Das Thema angeblich fehlender Übertragungsnetze für Strom wird von der Regierung nur vorgeschoben. Tatsächlich hat es wenig mit Erneuerbaren zu tun.

Strommasten in der Nähe Schwerins. Bild: dpa

A usbaukorridor – ein Unwort, das die Politik im Zusammenhang mit den erneuerbaren Energien kreiert hat. Dahinter verbirgt sich beispielsweise, dass die Bundesregierung pro Jahr nur noch zwischen 2,5 und 3,5 Gigawatt an neuer Photovoltaik installiert sehen will. Nachdem über mehrere Jahre hinweg der Zubau bei sieben Gigawatt lag, ist das ein gehöriges Bremsmanöver. Und warum das Ganze? Der neue Ausbaukorridor für die Erneuerbaren, laut Koalitionsvertrag, „erlaubt eine bessere Verknüpfung mit dem Netzausbau“.

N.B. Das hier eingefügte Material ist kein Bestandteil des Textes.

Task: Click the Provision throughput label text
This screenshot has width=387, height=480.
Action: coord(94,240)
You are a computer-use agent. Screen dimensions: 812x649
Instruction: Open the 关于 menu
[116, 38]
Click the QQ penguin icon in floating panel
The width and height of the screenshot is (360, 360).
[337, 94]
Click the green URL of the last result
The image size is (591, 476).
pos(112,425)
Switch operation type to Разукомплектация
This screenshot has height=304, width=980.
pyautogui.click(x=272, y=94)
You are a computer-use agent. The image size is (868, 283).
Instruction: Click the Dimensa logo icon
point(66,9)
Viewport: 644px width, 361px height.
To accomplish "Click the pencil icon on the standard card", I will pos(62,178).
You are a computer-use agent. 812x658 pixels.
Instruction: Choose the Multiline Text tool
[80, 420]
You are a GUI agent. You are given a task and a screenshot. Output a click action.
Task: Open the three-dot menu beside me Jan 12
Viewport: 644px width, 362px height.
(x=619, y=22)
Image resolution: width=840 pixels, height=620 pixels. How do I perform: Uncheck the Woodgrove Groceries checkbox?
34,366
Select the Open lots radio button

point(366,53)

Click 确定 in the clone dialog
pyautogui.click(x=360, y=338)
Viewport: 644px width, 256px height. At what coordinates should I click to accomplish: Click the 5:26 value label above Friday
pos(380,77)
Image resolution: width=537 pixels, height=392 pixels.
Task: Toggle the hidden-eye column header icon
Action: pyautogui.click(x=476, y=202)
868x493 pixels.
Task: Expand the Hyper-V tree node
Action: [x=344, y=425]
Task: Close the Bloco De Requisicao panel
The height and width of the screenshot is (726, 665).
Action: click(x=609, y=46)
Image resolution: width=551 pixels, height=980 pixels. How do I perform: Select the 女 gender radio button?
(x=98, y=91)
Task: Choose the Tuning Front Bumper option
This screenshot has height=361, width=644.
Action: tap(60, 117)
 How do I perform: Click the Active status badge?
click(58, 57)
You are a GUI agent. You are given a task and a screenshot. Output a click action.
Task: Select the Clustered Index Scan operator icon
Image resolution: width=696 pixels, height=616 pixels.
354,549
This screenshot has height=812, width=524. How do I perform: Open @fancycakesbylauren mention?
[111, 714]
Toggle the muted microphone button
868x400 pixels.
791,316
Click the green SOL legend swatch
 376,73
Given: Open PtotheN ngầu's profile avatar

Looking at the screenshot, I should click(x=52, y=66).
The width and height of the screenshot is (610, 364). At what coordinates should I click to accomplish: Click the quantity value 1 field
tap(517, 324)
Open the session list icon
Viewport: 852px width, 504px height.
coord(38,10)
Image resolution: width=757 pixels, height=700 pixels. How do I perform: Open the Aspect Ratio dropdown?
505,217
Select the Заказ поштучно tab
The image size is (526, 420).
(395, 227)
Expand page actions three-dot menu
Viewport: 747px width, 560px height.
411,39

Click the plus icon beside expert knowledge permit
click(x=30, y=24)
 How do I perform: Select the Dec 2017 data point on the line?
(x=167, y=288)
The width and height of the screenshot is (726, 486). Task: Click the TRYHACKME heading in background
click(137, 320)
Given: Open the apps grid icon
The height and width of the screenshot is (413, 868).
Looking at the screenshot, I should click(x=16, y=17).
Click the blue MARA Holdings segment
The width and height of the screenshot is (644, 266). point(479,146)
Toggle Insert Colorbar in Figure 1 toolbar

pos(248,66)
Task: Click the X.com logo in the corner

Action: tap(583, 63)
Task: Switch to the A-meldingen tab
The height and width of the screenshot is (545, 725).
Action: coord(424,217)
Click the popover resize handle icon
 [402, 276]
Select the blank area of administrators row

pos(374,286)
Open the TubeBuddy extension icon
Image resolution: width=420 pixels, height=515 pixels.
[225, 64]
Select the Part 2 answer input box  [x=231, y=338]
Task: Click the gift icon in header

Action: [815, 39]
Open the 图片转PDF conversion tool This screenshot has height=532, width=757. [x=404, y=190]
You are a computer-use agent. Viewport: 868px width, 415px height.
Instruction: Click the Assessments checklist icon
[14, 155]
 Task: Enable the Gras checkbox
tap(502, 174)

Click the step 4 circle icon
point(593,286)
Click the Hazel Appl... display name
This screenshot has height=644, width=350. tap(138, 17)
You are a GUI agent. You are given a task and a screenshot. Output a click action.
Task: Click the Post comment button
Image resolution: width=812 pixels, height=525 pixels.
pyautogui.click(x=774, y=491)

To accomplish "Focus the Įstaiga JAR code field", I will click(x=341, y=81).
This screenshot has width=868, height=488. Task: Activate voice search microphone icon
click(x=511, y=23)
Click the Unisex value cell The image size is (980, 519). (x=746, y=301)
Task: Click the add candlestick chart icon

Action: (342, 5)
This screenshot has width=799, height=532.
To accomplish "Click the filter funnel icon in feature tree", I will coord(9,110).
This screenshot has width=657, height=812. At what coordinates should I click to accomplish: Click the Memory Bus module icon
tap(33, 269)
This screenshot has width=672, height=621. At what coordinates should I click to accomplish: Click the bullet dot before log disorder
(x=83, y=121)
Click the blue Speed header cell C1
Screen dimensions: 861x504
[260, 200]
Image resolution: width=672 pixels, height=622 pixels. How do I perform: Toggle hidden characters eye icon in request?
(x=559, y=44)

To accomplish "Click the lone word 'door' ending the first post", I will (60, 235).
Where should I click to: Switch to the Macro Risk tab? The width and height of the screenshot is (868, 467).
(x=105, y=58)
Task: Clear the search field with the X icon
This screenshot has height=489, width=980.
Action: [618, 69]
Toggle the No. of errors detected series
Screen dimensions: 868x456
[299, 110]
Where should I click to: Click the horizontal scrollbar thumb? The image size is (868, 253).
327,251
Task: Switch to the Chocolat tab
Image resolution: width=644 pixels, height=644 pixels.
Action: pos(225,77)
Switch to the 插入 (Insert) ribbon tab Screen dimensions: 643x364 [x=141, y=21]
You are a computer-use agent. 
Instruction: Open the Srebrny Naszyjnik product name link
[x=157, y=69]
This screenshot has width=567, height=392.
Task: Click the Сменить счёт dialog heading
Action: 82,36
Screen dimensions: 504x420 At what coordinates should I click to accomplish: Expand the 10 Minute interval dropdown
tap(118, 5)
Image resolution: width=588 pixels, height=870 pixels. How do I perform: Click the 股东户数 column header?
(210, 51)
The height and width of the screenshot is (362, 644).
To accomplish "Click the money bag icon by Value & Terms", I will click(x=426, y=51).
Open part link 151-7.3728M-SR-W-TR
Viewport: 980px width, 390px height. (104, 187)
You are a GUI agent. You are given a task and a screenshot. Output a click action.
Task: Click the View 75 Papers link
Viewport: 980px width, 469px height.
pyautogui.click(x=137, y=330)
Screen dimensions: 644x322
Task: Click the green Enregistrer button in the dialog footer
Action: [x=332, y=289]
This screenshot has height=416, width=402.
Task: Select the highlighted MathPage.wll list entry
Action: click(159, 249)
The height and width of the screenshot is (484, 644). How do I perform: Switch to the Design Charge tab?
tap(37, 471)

Doch das Netzthema ist vorgeschoben; die Übertragungsnetze sind nur in seltenen Fällen der limitierende Faktor für den Ausbau der Erneuerbaren. Für die Photovoltaik zum Beispiel spielen die Hochspannungstrassen praktisch keine Rolle: Solarstrom fällt tagsüber an, wenn überall der Strombedarf am höchsten ist, und Solarstrom wird vor allem in Süddeutschland erzeugt, wo Städte und industrielle Großverbraucher die Energie zeitnah abnehmen.

Dass Solarstrom über Hunderte von Kilometern abtransportiert werden muss, ist nicht absehbar. Hinzu kommt, dass die südlichen Bundesländer heute ohnehin Stromimporteure sind oder es mit Fortschreiten des Atomausstiegs sein werden. Das heißt: Jede neue Solarstromanlage im Süden reduziert den Bedarf an Fernleitungen. Das gilt für die Windkraft und die in Süddeutschland ebenfalls stark gefragte Bioenergie, die die Bundesregierung ebenfalls bremsen will.

Das macht deutlich, dass fehlende Übertragungsnetze nie und nimmer als Argument taugen, den Ausbau der erneuerbaren Energien insgesamt zu bremsen. Lediglich die Windkraft an der Küste und auf See wird ohne neue Netze unmittelbar ans Limit kommen. So gesehen ist die gestern vorgestellte Trasse Südlink kein zwingendes Resultat der Energiewende insgesamt, sondern ein Resultat der Windkraftpläne im Norden.

Wenn die Bundesregierung nun auch die dezentralen Energien bremst, sollte sie so ehrlich sein und ihren wahren Beweggrund nennen, anstatt fehlende Stromnetze vorzuschieben. Denn Tatsache ist: Je schneller die Erneuerbaren zukünftig ausgebaut werden, umso rapider wird der Niedergang der Kohle erfolgen. Deshalb ist das Bremsen der Erneuerbaren vor allem eines: ein Kohleschutzprogramm.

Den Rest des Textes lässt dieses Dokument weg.